Copy the rows below word for word, from the line with "The image size is (1248, 768)." up to and including the line with "coordinates (96, 278).".
-------- Data for review
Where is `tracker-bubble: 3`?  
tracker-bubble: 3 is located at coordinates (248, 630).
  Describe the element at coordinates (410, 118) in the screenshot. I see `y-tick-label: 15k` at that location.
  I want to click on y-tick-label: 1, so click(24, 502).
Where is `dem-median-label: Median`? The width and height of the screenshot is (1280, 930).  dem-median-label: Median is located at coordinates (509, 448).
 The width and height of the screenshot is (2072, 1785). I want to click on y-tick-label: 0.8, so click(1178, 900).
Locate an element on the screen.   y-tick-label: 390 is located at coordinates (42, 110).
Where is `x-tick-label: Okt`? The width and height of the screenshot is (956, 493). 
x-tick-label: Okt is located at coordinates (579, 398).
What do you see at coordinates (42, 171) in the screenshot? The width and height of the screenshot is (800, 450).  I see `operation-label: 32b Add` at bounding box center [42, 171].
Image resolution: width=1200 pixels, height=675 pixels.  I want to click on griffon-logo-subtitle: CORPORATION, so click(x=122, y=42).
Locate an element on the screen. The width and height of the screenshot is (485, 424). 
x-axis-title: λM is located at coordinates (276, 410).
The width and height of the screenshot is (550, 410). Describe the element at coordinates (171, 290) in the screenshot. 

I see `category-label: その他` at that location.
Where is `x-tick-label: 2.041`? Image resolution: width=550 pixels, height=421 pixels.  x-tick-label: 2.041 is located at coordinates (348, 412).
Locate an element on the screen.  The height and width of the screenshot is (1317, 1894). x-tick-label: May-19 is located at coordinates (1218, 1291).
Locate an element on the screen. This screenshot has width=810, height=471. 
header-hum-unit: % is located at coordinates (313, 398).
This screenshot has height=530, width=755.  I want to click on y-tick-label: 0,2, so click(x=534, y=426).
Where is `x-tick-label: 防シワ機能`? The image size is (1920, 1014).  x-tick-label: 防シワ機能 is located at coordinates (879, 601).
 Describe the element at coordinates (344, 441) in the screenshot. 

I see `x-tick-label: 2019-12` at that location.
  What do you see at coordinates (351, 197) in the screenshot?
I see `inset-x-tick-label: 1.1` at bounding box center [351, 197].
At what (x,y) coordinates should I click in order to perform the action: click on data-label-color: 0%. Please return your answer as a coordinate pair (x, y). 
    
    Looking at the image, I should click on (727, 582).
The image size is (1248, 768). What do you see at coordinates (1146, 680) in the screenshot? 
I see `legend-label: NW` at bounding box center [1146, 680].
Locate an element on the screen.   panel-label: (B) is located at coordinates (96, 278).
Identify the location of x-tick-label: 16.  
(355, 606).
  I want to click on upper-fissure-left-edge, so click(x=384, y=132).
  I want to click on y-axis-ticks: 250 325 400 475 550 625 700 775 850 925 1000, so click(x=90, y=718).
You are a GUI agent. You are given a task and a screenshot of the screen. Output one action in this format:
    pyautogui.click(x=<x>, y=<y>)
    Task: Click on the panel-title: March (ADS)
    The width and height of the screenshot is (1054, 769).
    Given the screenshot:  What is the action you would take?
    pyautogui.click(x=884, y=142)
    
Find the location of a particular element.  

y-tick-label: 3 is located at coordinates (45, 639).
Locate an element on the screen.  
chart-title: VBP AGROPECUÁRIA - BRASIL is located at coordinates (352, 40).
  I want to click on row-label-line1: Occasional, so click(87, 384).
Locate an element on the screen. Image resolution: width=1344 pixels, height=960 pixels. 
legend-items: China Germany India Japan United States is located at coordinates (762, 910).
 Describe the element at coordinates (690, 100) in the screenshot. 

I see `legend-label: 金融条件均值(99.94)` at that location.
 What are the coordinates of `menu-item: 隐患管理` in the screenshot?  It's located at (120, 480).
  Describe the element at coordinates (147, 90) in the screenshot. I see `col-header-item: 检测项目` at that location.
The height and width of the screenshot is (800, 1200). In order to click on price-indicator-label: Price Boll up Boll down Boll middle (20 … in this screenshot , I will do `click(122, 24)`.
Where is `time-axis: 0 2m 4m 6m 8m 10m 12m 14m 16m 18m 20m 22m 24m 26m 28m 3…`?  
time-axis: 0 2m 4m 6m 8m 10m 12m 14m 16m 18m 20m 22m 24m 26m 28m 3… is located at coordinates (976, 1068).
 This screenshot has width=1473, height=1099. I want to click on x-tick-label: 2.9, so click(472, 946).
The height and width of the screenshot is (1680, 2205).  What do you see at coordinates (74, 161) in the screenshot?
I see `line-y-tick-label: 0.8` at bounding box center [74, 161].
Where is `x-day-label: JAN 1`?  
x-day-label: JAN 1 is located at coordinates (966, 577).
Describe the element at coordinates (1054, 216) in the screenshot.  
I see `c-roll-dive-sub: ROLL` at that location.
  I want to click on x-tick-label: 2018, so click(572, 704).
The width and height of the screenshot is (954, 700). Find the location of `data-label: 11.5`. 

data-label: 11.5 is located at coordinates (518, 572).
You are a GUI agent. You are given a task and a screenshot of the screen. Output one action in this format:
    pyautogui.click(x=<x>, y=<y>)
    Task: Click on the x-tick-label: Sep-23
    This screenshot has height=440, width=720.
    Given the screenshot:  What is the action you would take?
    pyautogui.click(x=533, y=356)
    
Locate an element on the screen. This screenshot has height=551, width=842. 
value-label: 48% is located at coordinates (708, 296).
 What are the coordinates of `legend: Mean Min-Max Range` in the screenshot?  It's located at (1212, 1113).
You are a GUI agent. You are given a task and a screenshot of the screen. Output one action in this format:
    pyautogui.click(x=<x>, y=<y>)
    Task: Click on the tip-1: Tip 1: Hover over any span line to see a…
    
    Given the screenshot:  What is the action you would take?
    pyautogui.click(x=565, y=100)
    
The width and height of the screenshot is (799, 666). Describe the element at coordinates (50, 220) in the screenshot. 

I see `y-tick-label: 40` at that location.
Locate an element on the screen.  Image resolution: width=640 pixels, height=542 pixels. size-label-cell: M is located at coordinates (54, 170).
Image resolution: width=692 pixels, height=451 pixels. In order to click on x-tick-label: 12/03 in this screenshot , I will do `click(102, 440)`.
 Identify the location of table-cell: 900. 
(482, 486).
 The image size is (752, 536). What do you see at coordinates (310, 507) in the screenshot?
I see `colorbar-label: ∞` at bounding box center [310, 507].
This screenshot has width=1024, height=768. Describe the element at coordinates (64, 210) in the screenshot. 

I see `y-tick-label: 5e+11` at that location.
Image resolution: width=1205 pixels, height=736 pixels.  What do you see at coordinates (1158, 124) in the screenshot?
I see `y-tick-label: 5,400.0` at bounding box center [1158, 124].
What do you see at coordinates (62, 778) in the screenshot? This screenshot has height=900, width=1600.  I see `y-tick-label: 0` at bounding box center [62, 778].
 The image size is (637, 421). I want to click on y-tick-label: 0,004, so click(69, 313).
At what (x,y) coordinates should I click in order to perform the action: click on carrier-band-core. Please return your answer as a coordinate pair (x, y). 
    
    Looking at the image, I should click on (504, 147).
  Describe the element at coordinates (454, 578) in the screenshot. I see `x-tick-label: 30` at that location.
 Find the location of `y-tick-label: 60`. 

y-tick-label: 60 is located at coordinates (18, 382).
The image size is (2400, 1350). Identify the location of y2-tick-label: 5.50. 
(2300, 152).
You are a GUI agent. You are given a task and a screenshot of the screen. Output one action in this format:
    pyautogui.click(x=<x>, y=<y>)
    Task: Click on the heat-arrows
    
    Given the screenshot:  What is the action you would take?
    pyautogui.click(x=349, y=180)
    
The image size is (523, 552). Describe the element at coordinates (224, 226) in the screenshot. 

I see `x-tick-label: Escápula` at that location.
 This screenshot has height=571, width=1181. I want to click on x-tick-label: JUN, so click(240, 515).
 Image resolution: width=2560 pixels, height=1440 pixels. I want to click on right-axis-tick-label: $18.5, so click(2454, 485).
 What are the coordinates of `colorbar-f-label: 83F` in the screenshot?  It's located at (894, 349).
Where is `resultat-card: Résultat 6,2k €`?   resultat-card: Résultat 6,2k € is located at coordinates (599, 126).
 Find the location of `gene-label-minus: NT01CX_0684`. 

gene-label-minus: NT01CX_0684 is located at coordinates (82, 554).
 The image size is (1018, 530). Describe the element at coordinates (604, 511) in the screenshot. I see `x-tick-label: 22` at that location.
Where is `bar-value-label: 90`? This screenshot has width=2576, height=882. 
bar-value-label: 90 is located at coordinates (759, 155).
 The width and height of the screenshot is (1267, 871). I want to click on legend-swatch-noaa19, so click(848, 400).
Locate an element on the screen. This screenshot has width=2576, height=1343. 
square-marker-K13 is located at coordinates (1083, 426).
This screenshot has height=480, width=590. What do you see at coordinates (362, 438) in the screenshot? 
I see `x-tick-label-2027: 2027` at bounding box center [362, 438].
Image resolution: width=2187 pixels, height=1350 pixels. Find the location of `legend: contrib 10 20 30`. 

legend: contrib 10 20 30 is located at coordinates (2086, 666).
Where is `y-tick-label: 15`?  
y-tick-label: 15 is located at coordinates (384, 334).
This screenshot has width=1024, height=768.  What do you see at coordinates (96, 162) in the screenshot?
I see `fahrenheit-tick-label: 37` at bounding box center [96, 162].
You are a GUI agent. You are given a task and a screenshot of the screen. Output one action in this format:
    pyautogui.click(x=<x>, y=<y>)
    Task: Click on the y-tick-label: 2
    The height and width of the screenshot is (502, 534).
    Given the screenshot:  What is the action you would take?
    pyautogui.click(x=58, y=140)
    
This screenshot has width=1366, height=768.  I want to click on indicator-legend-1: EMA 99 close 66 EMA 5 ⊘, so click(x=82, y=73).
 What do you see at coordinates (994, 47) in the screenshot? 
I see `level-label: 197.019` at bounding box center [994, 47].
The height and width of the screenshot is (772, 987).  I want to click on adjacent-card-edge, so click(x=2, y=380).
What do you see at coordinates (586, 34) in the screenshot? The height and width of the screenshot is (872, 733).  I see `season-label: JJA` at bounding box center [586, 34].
----------------
Output of the task —
The image size is (1248, 768). What do you see at coordinates (1146, 680) in the screenshot? 
I see `legend-label: NW` at bounding box center [1146, 680].
Locate an element on the screen.   panel-label: (B) is located at coordinates (96, 278).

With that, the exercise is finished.